Today, legendary Jamaican artist Frederick “Toots” Hibbert returns with his first studio release in more than a decade. Got To Be Tough is an energizing provocation that renews the near six-decade career of the man who launched a new sound and genre with his 1968 release, Do The Reggay. The single comes with the welcomed news of a full-length Toots and The Maytals studio album release – of the same title as the single – set for global release via Trojan Jamaica/BMG Records on August 28.

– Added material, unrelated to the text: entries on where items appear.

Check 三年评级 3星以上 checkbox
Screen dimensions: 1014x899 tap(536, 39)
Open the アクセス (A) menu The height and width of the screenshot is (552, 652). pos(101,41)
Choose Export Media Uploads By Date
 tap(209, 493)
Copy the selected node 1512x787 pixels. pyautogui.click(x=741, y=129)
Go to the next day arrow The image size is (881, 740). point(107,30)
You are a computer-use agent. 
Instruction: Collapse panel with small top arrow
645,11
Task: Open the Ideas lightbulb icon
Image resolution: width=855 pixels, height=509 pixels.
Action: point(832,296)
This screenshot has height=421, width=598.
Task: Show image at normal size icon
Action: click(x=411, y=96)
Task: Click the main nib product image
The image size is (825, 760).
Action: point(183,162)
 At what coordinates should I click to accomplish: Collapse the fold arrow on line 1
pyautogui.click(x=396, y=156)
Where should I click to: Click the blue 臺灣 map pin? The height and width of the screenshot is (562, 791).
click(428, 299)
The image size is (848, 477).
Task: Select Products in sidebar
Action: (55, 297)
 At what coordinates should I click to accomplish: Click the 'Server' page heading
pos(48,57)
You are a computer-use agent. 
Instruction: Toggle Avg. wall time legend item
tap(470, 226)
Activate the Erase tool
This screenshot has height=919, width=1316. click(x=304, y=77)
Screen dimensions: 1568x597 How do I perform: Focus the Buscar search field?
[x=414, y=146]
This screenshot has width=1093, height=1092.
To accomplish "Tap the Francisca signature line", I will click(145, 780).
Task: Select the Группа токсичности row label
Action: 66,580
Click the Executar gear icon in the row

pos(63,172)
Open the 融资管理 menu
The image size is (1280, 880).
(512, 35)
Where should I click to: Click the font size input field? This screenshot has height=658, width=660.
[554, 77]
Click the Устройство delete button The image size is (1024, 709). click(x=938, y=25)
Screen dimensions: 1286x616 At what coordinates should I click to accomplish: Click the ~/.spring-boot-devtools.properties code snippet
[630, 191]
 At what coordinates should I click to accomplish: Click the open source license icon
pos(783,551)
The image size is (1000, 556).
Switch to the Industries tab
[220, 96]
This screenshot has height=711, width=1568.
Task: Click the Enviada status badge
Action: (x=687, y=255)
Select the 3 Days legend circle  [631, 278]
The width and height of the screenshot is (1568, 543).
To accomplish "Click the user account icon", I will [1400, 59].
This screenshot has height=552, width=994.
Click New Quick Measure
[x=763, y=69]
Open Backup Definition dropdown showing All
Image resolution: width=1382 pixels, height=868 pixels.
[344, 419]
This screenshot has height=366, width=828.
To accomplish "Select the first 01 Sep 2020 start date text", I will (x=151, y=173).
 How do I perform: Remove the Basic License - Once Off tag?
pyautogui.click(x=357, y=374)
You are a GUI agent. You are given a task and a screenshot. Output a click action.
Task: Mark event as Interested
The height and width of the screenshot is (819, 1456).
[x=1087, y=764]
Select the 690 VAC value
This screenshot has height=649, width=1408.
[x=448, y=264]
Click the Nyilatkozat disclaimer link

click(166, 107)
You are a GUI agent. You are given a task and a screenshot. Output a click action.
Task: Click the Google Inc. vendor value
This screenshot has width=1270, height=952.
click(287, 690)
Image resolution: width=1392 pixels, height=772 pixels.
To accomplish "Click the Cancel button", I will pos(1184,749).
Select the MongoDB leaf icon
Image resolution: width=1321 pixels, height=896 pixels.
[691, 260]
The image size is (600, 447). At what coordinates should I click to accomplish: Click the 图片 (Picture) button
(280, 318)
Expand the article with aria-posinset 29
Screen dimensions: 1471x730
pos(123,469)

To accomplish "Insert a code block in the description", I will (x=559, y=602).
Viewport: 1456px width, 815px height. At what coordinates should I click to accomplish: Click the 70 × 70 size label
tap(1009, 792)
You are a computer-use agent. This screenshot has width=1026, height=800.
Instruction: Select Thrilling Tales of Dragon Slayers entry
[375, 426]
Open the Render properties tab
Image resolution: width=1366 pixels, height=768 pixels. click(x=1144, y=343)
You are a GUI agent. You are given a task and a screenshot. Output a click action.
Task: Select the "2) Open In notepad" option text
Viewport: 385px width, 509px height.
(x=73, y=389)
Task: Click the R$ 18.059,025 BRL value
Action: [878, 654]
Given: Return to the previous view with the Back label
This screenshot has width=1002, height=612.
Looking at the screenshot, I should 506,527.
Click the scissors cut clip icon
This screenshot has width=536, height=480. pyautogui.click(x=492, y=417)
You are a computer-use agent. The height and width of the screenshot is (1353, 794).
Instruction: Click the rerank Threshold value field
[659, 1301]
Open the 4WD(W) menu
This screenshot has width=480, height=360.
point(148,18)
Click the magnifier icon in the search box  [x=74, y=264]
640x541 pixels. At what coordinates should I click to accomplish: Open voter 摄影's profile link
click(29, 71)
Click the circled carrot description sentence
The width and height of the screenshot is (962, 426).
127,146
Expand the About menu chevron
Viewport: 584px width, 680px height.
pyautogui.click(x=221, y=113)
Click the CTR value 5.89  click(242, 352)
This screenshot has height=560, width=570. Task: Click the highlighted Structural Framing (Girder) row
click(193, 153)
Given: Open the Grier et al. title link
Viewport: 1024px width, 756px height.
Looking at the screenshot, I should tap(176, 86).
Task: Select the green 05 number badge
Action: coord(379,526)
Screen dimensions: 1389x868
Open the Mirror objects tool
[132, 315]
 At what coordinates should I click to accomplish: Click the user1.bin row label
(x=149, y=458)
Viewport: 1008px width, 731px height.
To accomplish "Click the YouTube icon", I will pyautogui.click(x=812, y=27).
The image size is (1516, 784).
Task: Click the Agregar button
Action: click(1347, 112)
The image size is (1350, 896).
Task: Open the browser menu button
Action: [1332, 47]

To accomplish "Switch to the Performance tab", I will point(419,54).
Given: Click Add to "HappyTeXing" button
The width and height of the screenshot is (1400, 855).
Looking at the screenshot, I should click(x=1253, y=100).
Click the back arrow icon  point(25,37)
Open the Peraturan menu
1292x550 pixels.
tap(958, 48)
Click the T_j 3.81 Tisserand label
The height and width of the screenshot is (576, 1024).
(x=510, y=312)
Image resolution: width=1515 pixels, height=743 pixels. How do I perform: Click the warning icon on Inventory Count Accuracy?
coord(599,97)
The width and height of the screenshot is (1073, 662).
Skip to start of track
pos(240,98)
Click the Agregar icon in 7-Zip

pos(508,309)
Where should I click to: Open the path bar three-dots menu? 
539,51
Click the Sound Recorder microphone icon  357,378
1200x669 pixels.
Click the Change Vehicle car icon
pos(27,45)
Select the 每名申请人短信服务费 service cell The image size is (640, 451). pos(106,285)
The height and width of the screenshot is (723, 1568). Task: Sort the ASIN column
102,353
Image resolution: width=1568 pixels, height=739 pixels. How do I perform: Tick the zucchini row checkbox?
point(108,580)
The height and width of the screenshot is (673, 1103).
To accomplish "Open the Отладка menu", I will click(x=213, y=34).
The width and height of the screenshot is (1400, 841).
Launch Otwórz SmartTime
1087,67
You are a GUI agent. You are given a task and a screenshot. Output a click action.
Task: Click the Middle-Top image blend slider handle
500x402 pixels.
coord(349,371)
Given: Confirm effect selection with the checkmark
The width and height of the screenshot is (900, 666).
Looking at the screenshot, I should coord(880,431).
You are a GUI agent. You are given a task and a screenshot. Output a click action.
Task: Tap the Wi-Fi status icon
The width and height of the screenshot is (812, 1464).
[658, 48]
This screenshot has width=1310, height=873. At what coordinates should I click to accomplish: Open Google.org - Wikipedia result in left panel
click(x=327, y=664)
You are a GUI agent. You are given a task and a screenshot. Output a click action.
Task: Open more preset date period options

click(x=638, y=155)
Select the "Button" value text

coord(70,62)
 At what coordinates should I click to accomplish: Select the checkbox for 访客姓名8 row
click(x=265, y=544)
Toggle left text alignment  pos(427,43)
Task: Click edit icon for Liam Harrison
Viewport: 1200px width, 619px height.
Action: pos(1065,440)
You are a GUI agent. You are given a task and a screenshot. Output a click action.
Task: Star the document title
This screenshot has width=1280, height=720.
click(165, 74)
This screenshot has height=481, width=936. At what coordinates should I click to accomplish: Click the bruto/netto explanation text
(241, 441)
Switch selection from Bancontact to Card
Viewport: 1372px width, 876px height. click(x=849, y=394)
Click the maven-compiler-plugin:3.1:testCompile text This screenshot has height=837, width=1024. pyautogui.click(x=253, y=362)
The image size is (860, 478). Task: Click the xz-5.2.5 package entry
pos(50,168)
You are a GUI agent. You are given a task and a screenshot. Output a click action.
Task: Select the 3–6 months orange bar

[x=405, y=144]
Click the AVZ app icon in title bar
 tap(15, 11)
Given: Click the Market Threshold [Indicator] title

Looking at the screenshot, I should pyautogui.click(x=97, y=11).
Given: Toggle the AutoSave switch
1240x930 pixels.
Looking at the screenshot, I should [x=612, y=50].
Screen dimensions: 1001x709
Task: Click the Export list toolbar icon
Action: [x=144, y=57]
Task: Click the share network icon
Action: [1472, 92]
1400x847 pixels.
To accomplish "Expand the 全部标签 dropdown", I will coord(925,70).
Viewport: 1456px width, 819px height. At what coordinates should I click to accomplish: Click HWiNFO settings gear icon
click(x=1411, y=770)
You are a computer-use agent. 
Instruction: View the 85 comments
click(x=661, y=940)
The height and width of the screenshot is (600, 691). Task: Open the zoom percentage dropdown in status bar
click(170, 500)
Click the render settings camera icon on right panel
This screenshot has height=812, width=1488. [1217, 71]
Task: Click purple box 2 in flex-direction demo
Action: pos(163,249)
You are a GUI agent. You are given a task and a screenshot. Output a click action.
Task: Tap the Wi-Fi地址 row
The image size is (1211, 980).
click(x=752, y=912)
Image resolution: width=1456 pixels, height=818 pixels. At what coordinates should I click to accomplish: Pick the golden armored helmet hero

“Got To Be Tough” is a reminder that through Toots’ creative veins run all the roots and shoots of the Black Diaspora. Blues, soul, r’n’b, funk, jazz, reggae, African griots – Toots honors, embodies and owns them. Throwing down an authoritative guide: how to survive and thrive among our earth challenges.
During a time of global social and political unrest, Toots’ welcomed return and voice couldn’t be more needed or necessary than ever. Harking back to the start of Ska, during the civil rights movement era in America and Jamaican independence in the 1960s, he has sung iconic truths such as “Monkey Man” and “54-46 Was My Number,” a wry but not bitter response to his unjust incarceration for ganja.
He hipped our heads in the 1970s with the dynamic pan-Africanism of “Funky Kingston” and the early warning message of “Pressure Drop”; re-defining soul with the “Toots In Memphis” LP in the 80s.
Toots has constantly evolved while staying uniquely the same. Produced by Toots himself, who also plays many of the instruments on this album, alongside Zak Starkey on guitar, drums from one half of Sly and Robbie, Sly Dunbar, percussion from Cyril Neville, and a mighty horn section arranged by Toots himself.